Nothing in the data may be altered; copy it all exactly.

*** ENTRIES PROVIDED ***

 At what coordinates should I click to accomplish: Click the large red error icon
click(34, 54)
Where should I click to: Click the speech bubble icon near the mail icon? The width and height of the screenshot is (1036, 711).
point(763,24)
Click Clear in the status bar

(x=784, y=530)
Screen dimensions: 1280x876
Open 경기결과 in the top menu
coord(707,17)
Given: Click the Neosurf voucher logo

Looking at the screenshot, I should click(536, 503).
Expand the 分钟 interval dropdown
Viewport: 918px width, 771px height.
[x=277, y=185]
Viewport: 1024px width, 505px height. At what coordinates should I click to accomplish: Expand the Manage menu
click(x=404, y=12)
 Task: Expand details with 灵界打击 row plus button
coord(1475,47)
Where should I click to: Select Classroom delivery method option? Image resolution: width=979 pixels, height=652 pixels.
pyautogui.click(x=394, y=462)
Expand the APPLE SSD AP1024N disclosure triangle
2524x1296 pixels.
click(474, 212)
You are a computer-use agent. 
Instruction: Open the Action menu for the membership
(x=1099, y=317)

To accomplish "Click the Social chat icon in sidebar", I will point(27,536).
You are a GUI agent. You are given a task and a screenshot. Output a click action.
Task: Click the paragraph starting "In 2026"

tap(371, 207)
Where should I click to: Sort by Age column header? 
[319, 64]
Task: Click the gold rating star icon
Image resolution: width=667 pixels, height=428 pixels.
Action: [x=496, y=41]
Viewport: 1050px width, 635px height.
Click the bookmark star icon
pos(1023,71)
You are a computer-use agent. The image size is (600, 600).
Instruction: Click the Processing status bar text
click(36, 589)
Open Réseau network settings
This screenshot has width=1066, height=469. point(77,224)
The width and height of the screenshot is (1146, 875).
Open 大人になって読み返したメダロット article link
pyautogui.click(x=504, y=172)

*** End of ENTRIES PROVIDED ***

**REPLY TO THE TASK**
 At what coordinates should I click to accomplish: Click the large red error icon
click(34, 54)
Where should I click to: Click the speech bubble icon near the mail icon? The width and height of the screenshot is (1036, 711).
point(763,24)
Click Clear in the status bar

(x=784, y=530)
Screen dimensions: 1280x876
Open 경기결과 in the top menu
coord(707,17)
Given: Click the Neosurf voucher logo

Looking at the screenshot, I should click(536, 503).
Expand the 分钟 interval dropdown
Viewport: 918px width, 771px height.
[x=277, y=185]
Viewport: 1024px width, 505px height. At what coordinates should I click to accomplish: Expand the Manage menu
click(x=404, y=12)
 Task: Expand details with 灵界打击 row plus button
coord(1475,47)
Where should I click to: Select Classroom delivery method option? Image resolution: width=979 pixels, height=652 pixels.
pyautogui.click(x=394, y=462)
Expand the APPLE SSD AP1024N disclosure triangle
2524x1296 pixels.
click(474, 212)
You are a computer-use agent. 
Instruction: Open the Action menu for the membership
(x=1099, y=317)

To accomplish "Click the Social chat icon in sidebar", I will point(27,536).
You are a GUI agent. You are given a task and a screenshot. Output a click action.
Task: Click the paragraph starting "In 2026"

tap(371, 207)
Where should I click to: Sort by Age column header? 
[319, 64]
Task: Click the gold rating star icon
Image resolution: width=667 pixels, height=428 pixels.
Action: [x=496, y=41]
Viewport: 1050px width, 635px height.
Click the bookmark star icon
pos(1023,71)
You are a computer-use agent. The image size is (600, 600).
Instruction: Click the Processing status bar text
click(36, 589)
Open Réseau network settings
This screenshot has width=1066, height=469. point(77,224)
The width and height of the screenshot is (1146, 875).
Open 大人になって読み返したメダロット article link
pyautogui.click(x=504, y=172)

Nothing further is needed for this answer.